A Game-Changing Merger: Sony’s Objections to Microsoft’s Pending Acquisition of Activision Blizzard, Inc.

GAVIN STEINBERG—In January 2022, Microsoft Corporation announced its plan to acquire video-game developer Activision Blizzard, Inc. in a deal valued at $68.7B. Activision Blizzard is home to some of the largest gaming franchises including “World of Warcraft,” “Call of Duty,” and “Candy Crush.” Unsurprisingly, Microsoft, the owner of Xbox, was met with immediate pushback from its biggest competitor in the console space, Sony (“PlayStation”). Sony claims that the merger would hinder competition and give Microsoft an unfair advantage. Microsoft conversely asserts that the acquisition will only produce innovations in gaming for the benefit of players and ensure Microsoft’s success in an increasingly competitive industry.        

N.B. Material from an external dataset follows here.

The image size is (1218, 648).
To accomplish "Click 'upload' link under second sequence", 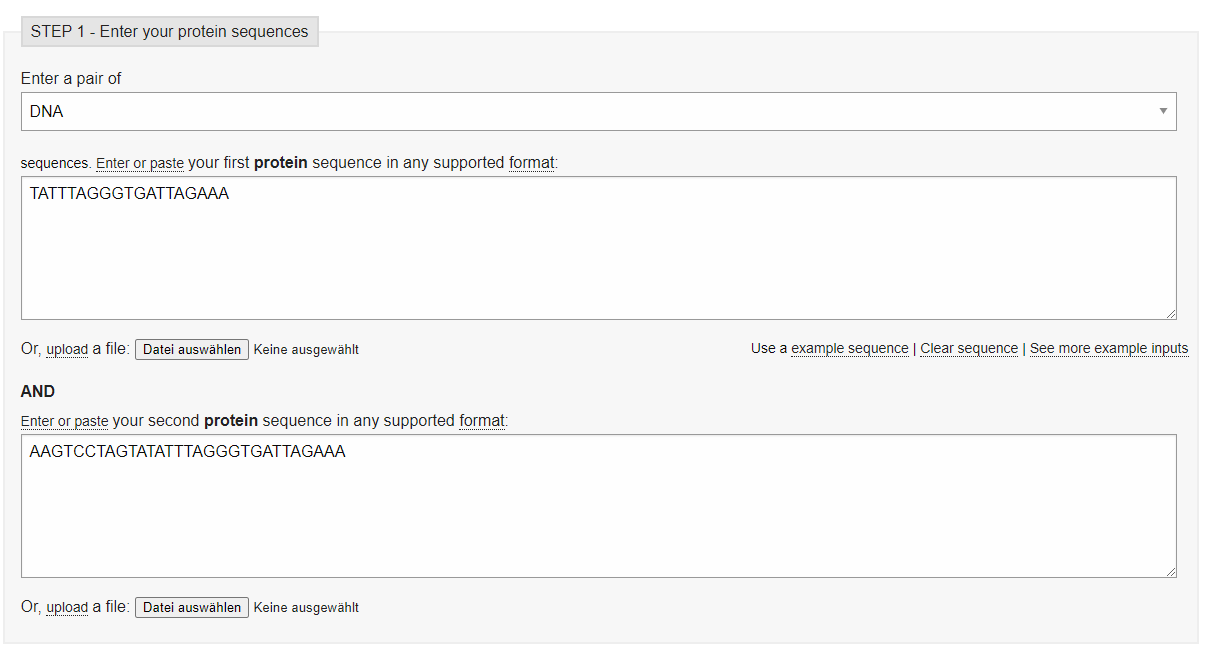I will [x=67, y=607].
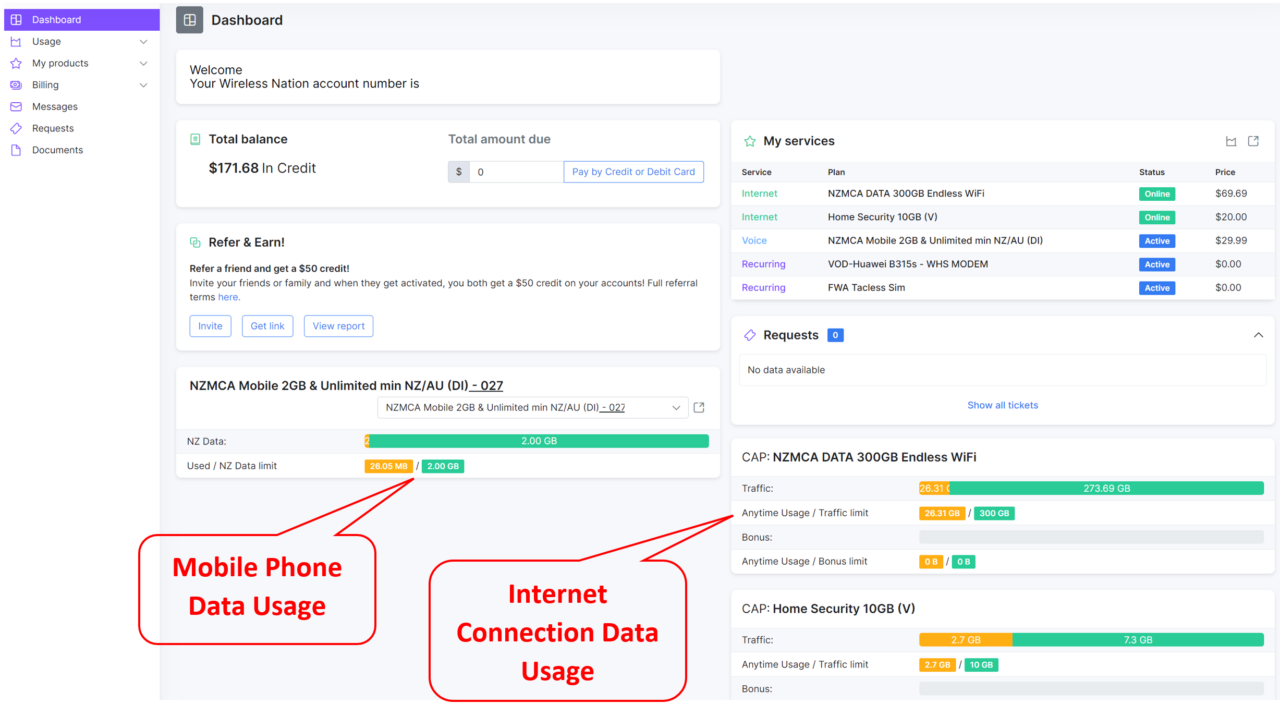Open My products from the sidebar

[x=62, y=63]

In particular, the rights to the Call of Duty franchise reside at the center of a tense battle between the two gaming juggernauts. Call of Duty has sold over 400 million units since 2003, and is projected to have a global audience of 250 million. Considering Call of Duty’s popularity, Sony asserts that this acquisition could influence players to switch from PlayStation to Xbox by providing Xbox users with console specific benefits. The first issue important to Sony is Microsoft’s ability to place Call of Duty on GamePass, Xbox’s monthly-based subscription service that allows players to access a catalog of video games. Currently, Sony is in an agreement with Activision Blizzard that prevents Call of Duty from being on GamePass until 2024, a constraint that Microsoft said it would honor. Microsoft now considers this agreement to be hypocritical, especially considering that Sony has its own subscription service, PlayStation Plus, that offers games exclusively on PlayStation.  

But the monthly subscription battle is only the tip of the iceberg. Sony’s true fear lies in Microsoft’s potential ability to make Call of Duty exclusive to Xbox. Microsoft has stated that it does not plan on removing content from Sony players, and that Call of Duty will remain on PlayStation as a paid title. Microsoft has admitted that Sony’s market share for consoles is significantly larger than Microsoft’s, such that it would lose more money than it would gain if it removed Call of Duty from PlayStation. Nonetheless, Sony continues to emphasize its view that the deal is “bad for competition, bad for the gaming industry, and bad for gamers themselves.”

The objections raised by Sony have invited antitrust regulators in the United States, Europe, and Asia to escalate their investigations into the competitive effects of the potential acquisition. The United Kingdom’s Competition and Market Authority, for example, stated the need for a more intensive analysis and expressed concern that the merger could be harmful to both competitors and consumers. 

It is true that, on the one hand, this acquisition may be considered a form of unfair competition, where Microsoft attempts to gain market share in a deceptive way all while disregarding the adverse effects on consumers. But on the other hand, this acquisition also seems to fall under the ordinary competition umbrella. It could be argued that this is simply a move by Microsoft to grow and compete with its biggest adversary and the largest console platform for more than twenty years. These questions should be and will be answered sooner rather than later, as regulators in the United States have already brought suit and the European Union plans to publish its decision by early 2023.